ST. PETERSBURG, Fla. — During pregame stretch Tuesday, shortstop Erick Aybar embraced Fernando Rodney and playfully tugged at the Tampa Bay Rays closer's goatee. Rodney shook hands with Albert Pujols and hugged several Angels relievers.
There were no such pleasantries between Rodney and Angels Manager Mike Scioscia, not after Rodney, the former Angels reliever, fell out of favor with Scioscia and was buried on the bench in August and September.
"I haven't talked to him, I won't seek him out," Rodney said of Scioscia. "There's nothing to really say about last year. All I can say is I'm here, I have an opportunity, and I'm doing great."
Indeed, Rodney has a 1.23 earned-run average and five saves in nine games, limiting opponents to an .083 average in 71/3 innings. Only four of 26 batters he has faced have reached base, two on singles and two on walks.
This will come as a surprise to Angels fans who remember Rodney as the hard-throwing right-hander who couldn't find the strike zone and could not be trusted in key situations for much of 2011.
Rodney opened the season as the Angels closer and lost the job to rookie Jordan Walden in the first weekend. He appeared in 25 games through May but sat out five weeks of June and July because of a back strain and appeared in only 14 games the rest of the season, finishing with a 3-5 record, 4.50 ERA, 28 walks and 26 strikeouts in 32 innings.

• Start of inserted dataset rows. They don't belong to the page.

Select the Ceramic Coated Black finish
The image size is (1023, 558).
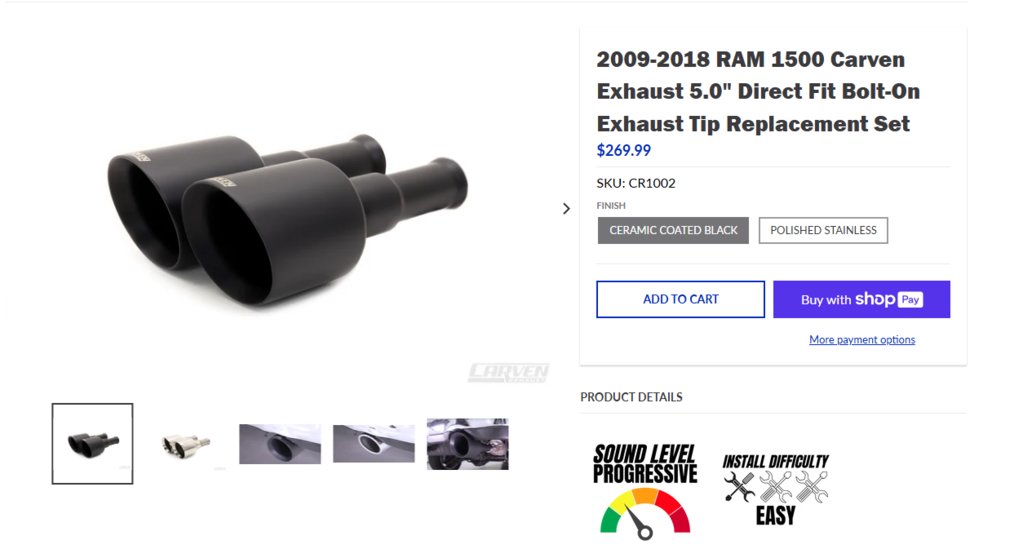point(673,230)
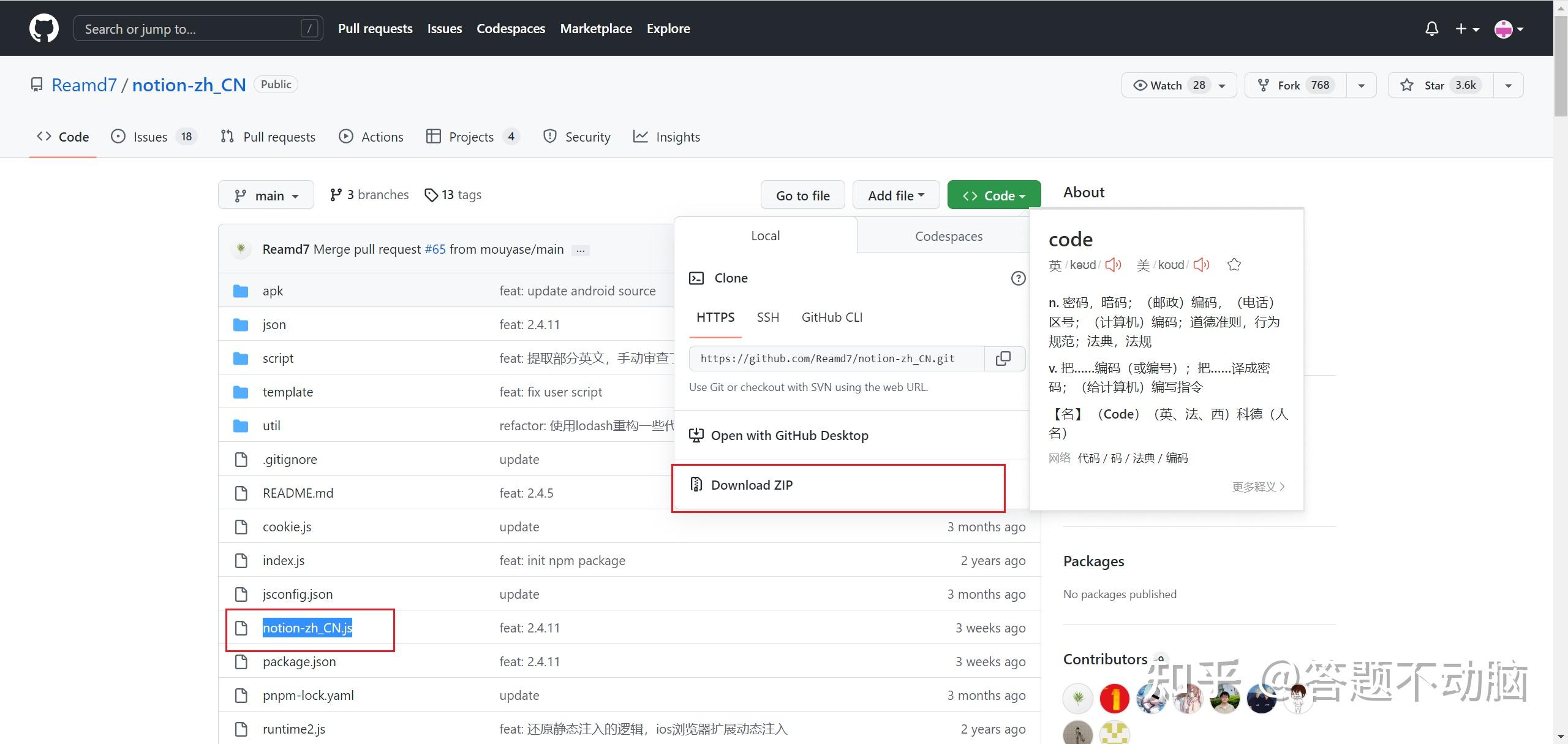Screen dimensions: 1568x744
Task: Play the British pronunciation of code
Action: click(1113, 264)
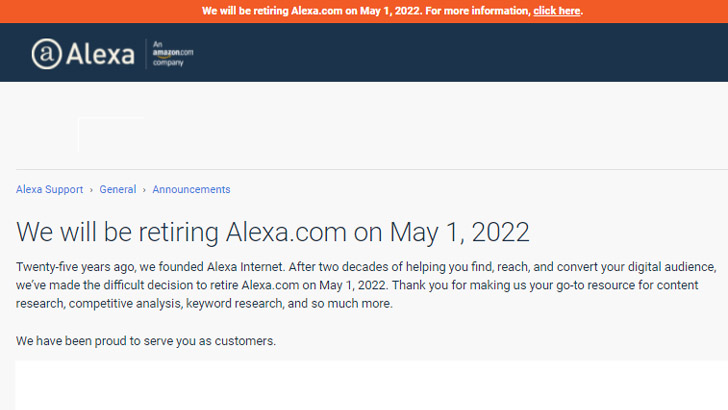Click the circular Alexa "a" logo icon
Image resolution: width=728 pixels, height=410 pixels.
(46, 54)
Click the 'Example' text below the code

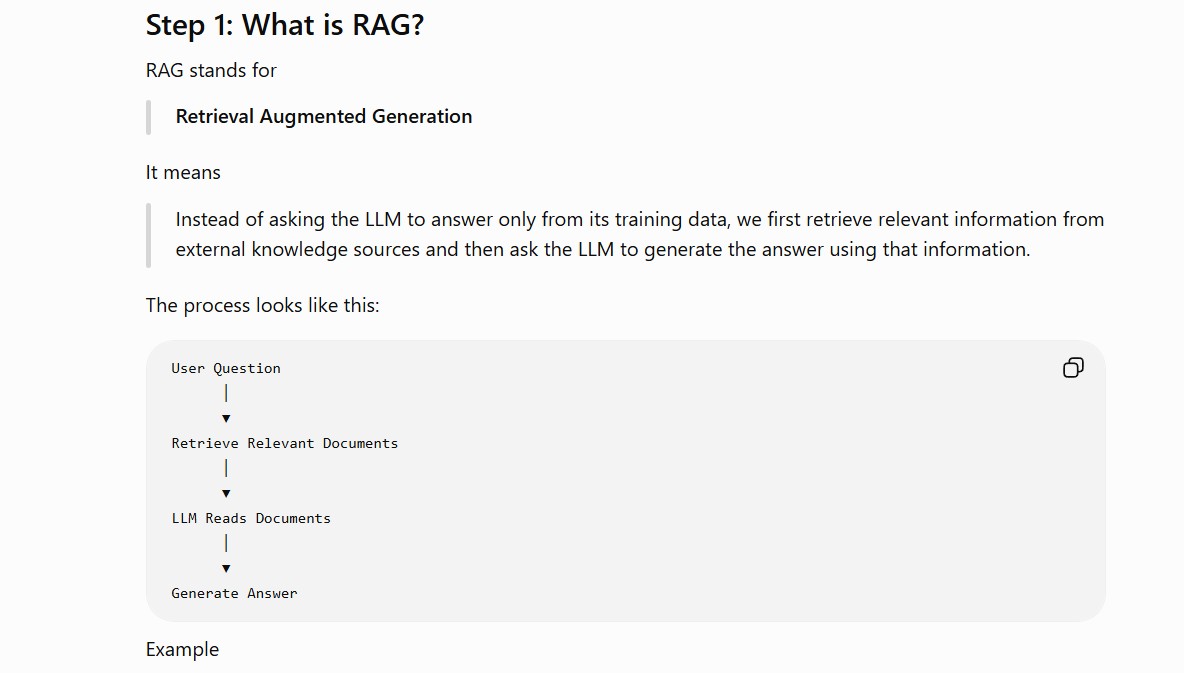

"I don't know how you can make a decision like that in the first three games," Rodney said. "They took me out of the closer spot, and the other guy led the league [with 10] blown saves. I don't know how that works."
Scioscia said Rodney's problems started in September 2010, when he "wasn't as sharp as he usually is," the manager said. "That seemed to carry over into 2011, when he was not as comfortable. He missed five weeks with the back injury and never got back in sync. The arm was there, but he couldn't locate it."
Where's Mark Trumbo?
Mark Trumbo knew he could play five positions this season. The utility player did not, however, expect to play all five within a five-game span.
But there was Trumbo in right field Tuesday night, capping a five-game string in which he started at designated hitter Thursday, left field Friday, third base Saturday and first base Sunday.
"It's fairly interesting," said Trumbo, who was pushed off first by the signing of Pujols. "At the same time, it's exciting."
Tropicana Field's grayish, opaque roof can make it difficult for veteran outfielders to pick up the ball, but Trumbo handled the only ball hit to him, going back on Carlos Pena's first-inning drive before scooting in to catch it.